From: Amit Kapila <amit(dot)kapila16(at)gmail(dot)com>
To: Robert Haas <robertmhaas(at)gmail(dot)com>
Cc: Aleksander Alekseev <a(dot)alekseev(at)postgrespro(dot)ru>, pgsql-hackers <pgsql-hackers(at)postgresql(dot)org>, Anastasia Lubennikova <a(dot)lubennikova(at)postgrespro(dot)ru>
Subject: Re: Patch: fix lock contention for HASHHDR.mutex
Date: 2016-03-19 04:28:43
Message-ID: CAA4eK1L-YXwDproVh8jv5z0Q8eJeuVST-zNC2XuJ=ctzSMOvsQ@mail.gmail.com
Views: Raw Message | Whole Thread | Download mbox | Resend email
Thread:
Lists: pgsql-hackers

On Sat, Mar 19, 2016 at 1:41 AM, Robert Haas <robertmhaas(at)gmail(dot)com> wrote:
>
> On Tue, Mar 1, 2016 at 9:43 AM, Aleksander Alekseev
> <a(dot)alekseev(at)postgrespro(dot)ru> wrote:
> >
> > So answering your question - it turned out that we _can't_ reduce
> > NUM_FREELISTS this way.
>
> That's perplexing. I would have expected that with all of the mutexes
> packed in back-to-back like this, we would end up with a considerable
> amount of false sharing.

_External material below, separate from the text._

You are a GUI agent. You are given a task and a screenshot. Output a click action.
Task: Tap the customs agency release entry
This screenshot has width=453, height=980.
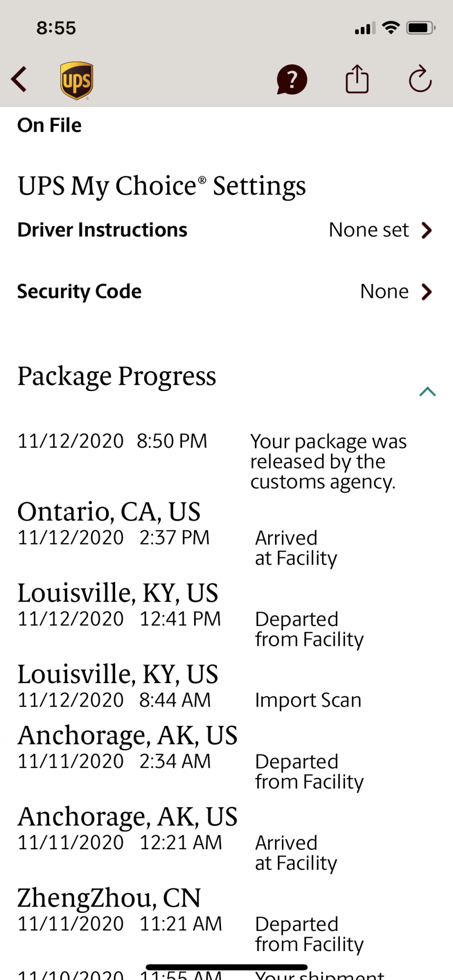pos(328,462)

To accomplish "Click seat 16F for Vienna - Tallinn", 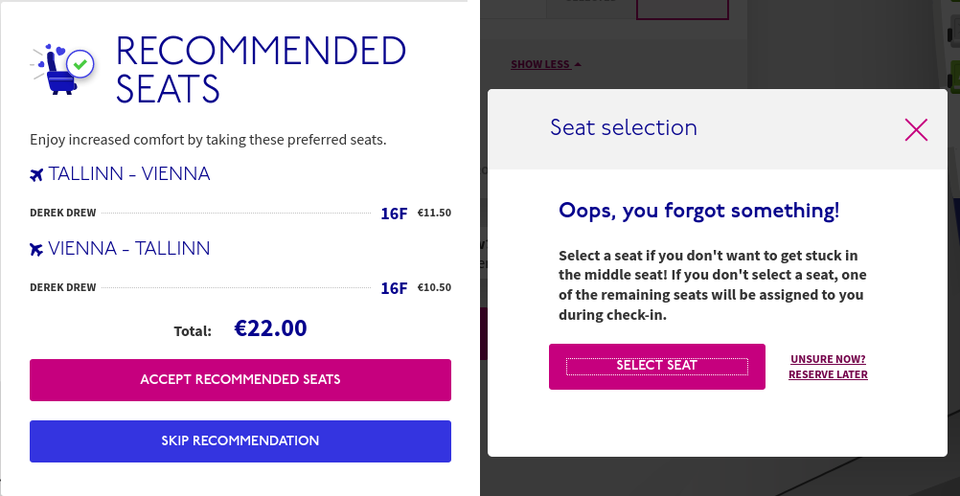I will point(394,288).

I don't know why it ever helps to have an
> array of bytes all in the same cache line of which each one is a
> heavily-trafficked mutex. Anybody else have a theory?
>
> One other thing that concerns me mildly is the way we're handling
> nentries. It should be true, with this patch, that the individual
> nentries sum to the right value modulo 2^32. But I don't think
> there's any guarantee that the values are positive any more, and in
> theory after running long enough one of them could manage to overflow
> or underflow.
>

Won't in theory, without patch as well nentries can overflow after running
for very long time? I think with patch it is more prone to overflow
because we start borrowing from other free lists as well.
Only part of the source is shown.